According to a new study, internet bullies are just as mean in real life.
The study, from the political science department at Aarhus University, demystifies the long-held hypothesis that people are only nasty while posting anonymously online.
And according to a study published in the American Political Science Review, it also found that nice people may wish to circumvent all political debates online, whether the forums are antagonistic or not.
The researchers did discover that the hostility levels of online political debates were worse than offline discussions, but that the frequency of behaviour was about the same online and in real life.
Michael Bang Peterson, the professor who co-authored the study, told the magazine Engineering & Technology that the behaviour of an internet troll was much more noticeable than the behaviour of the same person offline.
Michael Bang Peterson told the magazine that their research revealed that the reason many people feel that online political debates are so antagonistic has to do with the visibility of aggressive behaviour online.
The researchers began the paper with an apparent dig at Facebook CEO Mark Zuckerberg, who was named the Time Magazine ‘Person of the Year’ in 2010.
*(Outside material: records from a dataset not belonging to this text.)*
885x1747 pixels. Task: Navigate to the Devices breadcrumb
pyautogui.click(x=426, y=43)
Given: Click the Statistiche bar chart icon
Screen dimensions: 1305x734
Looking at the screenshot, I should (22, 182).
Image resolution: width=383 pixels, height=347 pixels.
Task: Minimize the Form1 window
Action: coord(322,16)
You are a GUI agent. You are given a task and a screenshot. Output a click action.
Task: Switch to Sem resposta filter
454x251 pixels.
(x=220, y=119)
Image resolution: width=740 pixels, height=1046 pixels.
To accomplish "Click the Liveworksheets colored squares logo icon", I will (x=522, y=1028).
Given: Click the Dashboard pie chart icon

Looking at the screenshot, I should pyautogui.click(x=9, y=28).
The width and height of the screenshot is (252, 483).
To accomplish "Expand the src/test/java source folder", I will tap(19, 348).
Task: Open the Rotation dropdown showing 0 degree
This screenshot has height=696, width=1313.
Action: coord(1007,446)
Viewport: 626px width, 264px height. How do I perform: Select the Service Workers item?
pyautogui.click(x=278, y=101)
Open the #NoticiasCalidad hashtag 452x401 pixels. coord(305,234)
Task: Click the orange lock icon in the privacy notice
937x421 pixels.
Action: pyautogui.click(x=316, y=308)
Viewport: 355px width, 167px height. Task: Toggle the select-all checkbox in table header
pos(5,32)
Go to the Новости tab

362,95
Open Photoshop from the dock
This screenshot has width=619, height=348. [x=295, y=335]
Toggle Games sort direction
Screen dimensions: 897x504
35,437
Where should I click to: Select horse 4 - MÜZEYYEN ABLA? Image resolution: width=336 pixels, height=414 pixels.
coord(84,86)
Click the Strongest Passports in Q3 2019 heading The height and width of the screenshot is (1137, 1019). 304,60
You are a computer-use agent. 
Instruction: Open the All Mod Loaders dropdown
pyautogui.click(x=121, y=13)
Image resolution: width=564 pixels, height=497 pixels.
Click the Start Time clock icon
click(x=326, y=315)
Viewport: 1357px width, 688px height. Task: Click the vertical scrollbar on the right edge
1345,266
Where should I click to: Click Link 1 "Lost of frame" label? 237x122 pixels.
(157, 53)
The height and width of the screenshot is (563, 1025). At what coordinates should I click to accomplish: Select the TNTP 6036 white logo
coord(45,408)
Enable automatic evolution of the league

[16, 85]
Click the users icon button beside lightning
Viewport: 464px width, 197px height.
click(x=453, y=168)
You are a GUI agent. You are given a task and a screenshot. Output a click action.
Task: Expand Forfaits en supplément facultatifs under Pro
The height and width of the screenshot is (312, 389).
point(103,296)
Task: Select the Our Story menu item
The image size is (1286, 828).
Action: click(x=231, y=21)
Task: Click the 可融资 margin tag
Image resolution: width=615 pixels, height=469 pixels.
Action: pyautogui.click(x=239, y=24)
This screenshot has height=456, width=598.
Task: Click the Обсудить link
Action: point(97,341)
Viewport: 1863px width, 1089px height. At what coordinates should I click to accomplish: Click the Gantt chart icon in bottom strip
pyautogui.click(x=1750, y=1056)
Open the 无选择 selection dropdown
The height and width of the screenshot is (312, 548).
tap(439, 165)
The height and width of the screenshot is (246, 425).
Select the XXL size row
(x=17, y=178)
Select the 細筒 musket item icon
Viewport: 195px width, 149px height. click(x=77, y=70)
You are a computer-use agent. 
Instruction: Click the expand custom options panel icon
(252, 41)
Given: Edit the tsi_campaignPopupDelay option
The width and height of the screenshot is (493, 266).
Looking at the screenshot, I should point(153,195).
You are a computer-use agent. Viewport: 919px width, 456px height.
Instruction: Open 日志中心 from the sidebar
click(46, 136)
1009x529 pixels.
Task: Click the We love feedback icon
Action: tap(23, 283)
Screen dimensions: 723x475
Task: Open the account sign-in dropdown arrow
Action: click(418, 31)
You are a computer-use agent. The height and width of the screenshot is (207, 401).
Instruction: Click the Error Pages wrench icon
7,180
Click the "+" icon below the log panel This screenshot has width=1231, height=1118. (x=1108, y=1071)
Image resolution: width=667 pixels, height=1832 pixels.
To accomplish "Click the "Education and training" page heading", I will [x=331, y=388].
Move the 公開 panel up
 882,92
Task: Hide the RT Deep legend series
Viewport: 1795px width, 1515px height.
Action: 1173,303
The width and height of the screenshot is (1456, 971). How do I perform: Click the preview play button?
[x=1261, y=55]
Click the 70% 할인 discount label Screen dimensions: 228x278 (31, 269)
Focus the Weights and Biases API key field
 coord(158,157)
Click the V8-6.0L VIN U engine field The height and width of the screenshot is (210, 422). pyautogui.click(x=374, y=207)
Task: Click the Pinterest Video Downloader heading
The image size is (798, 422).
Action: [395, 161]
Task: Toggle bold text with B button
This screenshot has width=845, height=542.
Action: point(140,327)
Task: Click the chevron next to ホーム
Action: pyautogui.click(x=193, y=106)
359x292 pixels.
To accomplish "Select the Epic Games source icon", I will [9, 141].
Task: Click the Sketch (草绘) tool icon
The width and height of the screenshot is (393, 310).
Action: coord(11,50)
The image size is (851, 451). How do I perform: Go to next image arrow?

The Time Magazine piece on Mark Zuckerberg reads, as cited by the researchers that Facebook wants to populate the wilderness, tame the howling mob and turning the lonely, antisocial world of random chance into a friendly world.
The researchers noted that efforts from social media titans to get people to engage in civil debates on subjects such as politics have flopped spectacularly.
The researchers wrote that online discussions about politics turned out to be nasty, brutish and not nearly short enough.
The researchers cited a 2017 Pew Research Centre survey which found that 62 per cent of Americans thought online harassment had become a significant problem for the country.
The researchers wrote that there seems to be a hostility gap where online discussions were felt significantly more antagonistic than offline discussions.
While conducting their study, the researchers considered the mismatched hypothesis, one of the most common theories in academic discussion about online hostility.
The mismatch hypothesis speculates that otherwise agreeable people can turn into nasty trolls when they can’t physically see the person with whom they’re arguing.
Alexander Bor, a post-doctorate researcher who co-authored the study, tweeted about the results of the study.
He tweeted that the people that are hateful on Twitter offend others in face to face discussions too.
People post on social media all the time and don’t use vulgarity or confrontational language of any kind, but others will be on them like a deranged pack of wolves, attacking that person’s intellect, their character and sometimes even their family. And it’s remarkable the speed and viciousness with which they will attack.
A lot of people don’t like to accept that a large number of people are bad. It has never made any sense to blame the internet for their behaviour. Nice people are in the minority.
Unfortunately, trolls are usually people who have an opinion on everything, and they take it out on the keyboard, lurking behind a screen, but what we should remember is never to feed them because they’re like gremlins and the more you feed them, the more they propagate, and sadly, media makes people believe that they’re important.
But maybe it’s because we’re very near death of free speech, so the only outlet left is to voice their frustration, and it’s no surprise people have become bitter and discouraged by all this madness, which they just inflict on other people who just want to get on with their lives.